- This is the first study to suggest that certain genes may influence disease severity in those with MS.
- The researchers evaluated the health data of over 22,000 people with MS to conduct a genome-wide association study.
- The team identified one variant, that was linked to quicker disease progression.
Researchers from the University of California, San Francisco have identified a genetic variant that may cause some patients with multiple sclerosis (MS) to develop more severe symptoms compared to others with the disabling neurological disease.
The study, published in Nature on June 28, found that a specific genetic variant, located between genes responsible for cell repair and infection control, may speed up the progression of the disease, and result in a patient needing a walking aid more quickly, by as much as four years.
This is the first report to suggest that certain genes may influence disease severity in those with MS.
Past research has shown that MS is rooted in dysfunction of the immune system, but it’s been unclear why some patients are unable to walk a decade after being diagnosed with MS whereas others continue to have normal mobility for years.
“We see this clinically all the time, and it is very exciting that researchers are beginning to unravel this. These findings will open up new targets and pathways for future drug development, although this is likely some way off,” Christopher Lock, MD, a clinical associate professor of neurology and neurological sciences at Stanford Medicine, told Healthline.

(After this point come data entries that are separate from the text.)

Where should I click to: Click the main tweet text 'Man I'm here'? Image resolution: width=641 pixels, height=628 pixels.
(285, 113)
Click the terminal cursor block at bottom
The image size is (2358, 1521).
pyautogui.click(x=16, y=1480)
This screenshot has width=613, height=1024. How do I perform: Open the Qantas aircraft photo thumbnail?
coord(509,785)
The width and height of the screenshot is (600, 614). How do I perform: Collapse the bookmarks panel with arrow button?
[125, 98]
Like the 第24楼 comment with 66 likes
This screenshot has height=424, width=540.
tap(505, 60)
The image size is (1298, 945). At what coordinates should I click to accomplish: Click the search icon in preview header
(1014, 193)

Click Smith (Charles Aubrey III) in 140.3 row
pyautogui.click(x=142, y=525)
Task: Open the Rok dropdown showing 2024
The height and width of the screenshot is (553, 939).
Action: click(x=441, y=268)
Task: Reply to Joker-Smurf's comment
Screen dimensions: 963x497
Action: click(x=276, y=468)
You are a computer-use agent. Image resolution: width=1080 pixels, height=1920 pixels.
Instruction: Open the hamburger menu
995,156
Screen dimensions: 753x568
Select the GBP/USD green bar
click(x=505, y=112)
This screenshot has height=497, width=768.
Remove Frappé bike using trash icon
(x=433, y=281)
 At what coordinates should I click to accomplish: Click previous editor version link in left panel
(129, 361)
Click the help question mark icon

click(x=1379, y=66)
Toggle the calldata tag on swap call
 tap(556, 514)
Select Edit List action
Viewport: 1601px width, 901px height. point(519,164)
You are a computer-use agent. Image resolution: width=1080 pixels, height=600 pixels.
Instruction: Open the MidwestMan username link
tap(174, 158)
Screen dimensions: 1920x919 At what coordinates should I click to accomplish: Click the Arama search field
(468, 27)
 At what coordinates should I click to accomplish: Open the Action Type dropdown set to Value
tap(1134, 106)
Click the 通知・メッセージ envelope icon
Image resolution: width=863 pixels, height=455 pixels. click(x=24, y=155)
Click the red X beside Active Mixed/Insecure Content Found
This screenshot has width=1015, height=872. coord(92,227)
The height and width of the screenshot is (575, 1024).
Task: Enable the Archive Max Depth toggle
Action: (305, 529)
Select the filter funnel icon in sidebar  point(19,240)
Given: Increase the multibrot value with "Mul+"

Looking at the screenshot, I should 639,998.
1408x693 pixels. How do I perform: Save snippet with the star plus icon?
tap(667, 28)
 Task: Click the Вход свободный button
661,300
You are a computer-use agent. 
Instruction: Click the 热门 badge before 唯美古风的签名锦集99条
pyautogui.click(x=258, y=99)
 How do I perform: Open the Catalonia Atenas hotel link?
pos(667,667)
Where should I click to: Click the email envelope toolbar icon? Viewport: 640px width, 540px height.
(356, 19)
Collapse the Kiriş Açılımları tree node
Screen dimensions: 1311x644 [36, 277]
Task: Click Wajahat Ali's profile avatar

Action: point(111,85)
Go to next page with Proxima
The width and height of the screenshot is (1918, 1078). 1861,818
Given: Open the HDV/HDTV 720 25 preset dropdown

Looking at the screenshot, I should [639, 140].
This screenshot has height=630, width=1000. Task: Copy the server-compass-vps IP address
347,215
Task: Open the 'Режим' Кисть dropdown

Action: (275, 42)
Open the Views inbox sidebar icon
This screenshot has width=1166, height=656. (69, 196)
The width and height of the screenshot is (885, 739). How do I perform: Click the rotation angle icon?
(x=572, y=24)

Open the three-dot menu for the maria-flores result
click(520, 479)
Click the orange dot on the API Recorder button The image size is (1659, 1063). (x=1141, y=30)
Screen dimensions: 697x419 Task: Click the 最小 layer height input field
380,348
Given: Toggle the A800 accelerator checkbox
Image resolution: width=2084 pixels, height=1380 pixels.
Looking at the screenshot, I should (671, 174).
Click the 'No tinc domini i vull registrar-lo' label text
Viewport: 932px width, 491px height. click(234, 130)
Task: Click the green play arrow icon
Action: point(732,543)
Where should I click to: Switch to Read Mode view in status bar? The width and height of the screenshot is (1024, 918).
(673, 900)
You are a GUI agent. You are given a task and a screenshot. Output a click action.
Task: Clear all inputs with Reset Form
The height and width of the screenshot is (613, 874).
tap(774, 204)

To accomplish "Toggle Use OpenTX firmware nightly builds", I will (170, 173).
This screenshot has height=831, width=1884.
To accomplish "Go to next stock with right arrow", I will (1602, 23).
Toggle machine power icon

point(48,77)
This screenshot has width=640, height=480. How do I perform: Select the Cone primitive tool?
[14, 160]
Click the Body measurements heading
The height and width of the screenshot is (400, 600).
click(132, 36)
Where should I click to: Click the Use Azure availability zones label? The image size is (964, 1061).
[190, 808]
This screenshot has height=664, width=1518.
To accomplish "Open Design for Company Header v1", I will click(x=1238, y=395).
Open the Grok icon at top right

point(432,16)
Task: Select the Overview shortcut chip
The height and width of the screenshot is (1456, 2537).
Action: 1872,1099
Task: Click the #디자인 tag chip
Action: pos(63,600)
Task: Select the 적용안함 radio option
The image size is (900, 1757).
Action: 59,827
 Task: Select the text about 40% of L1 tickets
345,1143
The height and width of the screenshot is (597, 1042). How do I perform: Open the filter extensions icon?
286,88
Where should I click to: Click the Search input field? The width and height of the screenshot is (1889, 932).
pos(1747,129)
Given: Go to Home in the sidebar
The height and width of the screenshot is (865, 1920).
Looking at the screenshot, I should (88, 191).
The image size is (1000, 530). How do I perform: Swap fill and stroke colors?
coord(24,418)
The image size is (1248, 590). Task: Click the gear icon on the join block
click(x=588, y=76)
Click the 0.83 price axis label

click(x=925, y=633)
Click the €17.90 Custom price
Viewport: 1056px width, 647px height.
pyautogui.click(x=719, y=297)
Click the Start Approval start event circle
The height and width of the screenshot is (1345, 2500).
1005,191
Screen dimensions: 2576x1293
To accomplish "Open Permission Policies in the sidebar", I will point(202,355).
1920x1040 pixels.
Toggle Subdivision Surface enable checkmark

Lock was not part of the study.
The researchers evaluated the health data of over 22,000 people with MS to conduct a genome-wide association study, which is a research technique that links genetic variants to specific traits.
The team investigated which genetic variants were linked to disease severity, along with the speed of disease progression, or how much time it took for a person to advance from diagnosis to various levels of disability.
Over 7 million genetic variants were analyzed and the team identified one variant, labeled rs10191329, that was linked to quicker disease progression.
“Individuals that carry two copies of this variant had increased brain damage, as seen on autopsies,” says Adil Harroud, MD, the lead author of the study and a neurologist specializing in multiple sclerosis research at McGill University.
It sits between two genes, DYSF and ZNF638, that haven’t previously been connected to MS.
DYSF helps repair damaged cells and ZNF638 helps manage viral infections.
The researchers suspect the variant’s close location to these genes — and its effect on cell repair and viral infections — contributes to the speed at which MS progresses.
“Based on these functions, it is possible that this genetic variant makes MS worse by affecting how well brain cells repair themselves after an immune attack. It might also affect how well one can control viral infections, such as EBV, that could be driving some of the pathology,” Harroud said.
MS appears and progresses differently from person to person.
“Some people have prominent motor symptoms, others have less visible symptoms such as cognitive difficulty, and some have spinal cord lesions,” says Lock.
There are risk factors that are associated with a worse prognosis in people with MS, including older age, low vitamin D levels, obesity, smoking, being male, African American, or Hispanic.
It’s difficult to predict the course of MS in a particular individual, according to Lock.
There are several theories that have been proposed to explain what drives disease progression, including inflammation and neurodegeneration.
“While all these processes likely contribute to the accumulation of damage in MS, a longstanding and unresolved question is whether differences in MS severity between individuals are driven most by the behavior of their immune system, or by how the brain and spinal cord are responding to those injuries,” says Harroud.
The new findings suggest that certain genes in the brain and spinal cord are most strongly associated to disease severity in MS patients, he added.
The researchers hope the identification of this variant can help inform future treatment methods that can slow down how quickly MS advances in certain patients.
“Currently available medications for MS prevent further inflammatory damage, but there is unmet need in the area of progressive forms of MS, as the authors note,” says Lock.
Repair and regeneration will be an important element of future treatments.
“By identifying specific genes or gene versions that are associated with MS severity, we can learn more about the underlying biological processes that contribute to accumulating disability in MS,” Harroud said.
With that information, scientists could develop a drug that targets the affected genes.
If someone carries these genetic markers, a higher efficacy medication could be considered early in their disease, says Lock.
There’s currently no genetic test MS patients could get to see if they have this genetic mutation.
According to Harroud, most people with MS, over 80%, do not have this variant.
“If someone has MS and wants to help us learn more about the genetics of MS, they can contact local MS centers who are part of these international studies,” Harroud said.
Researchers have identified a genetic variant that may cause some patients with multiple sclerosis to develop more severe symptoms compared to others with the disabling neurological disease. This is the first report to suggest that certain genes may influence disease severity in those with MS, and researchers hope the findings may help scientists develop more effective treatments for MS.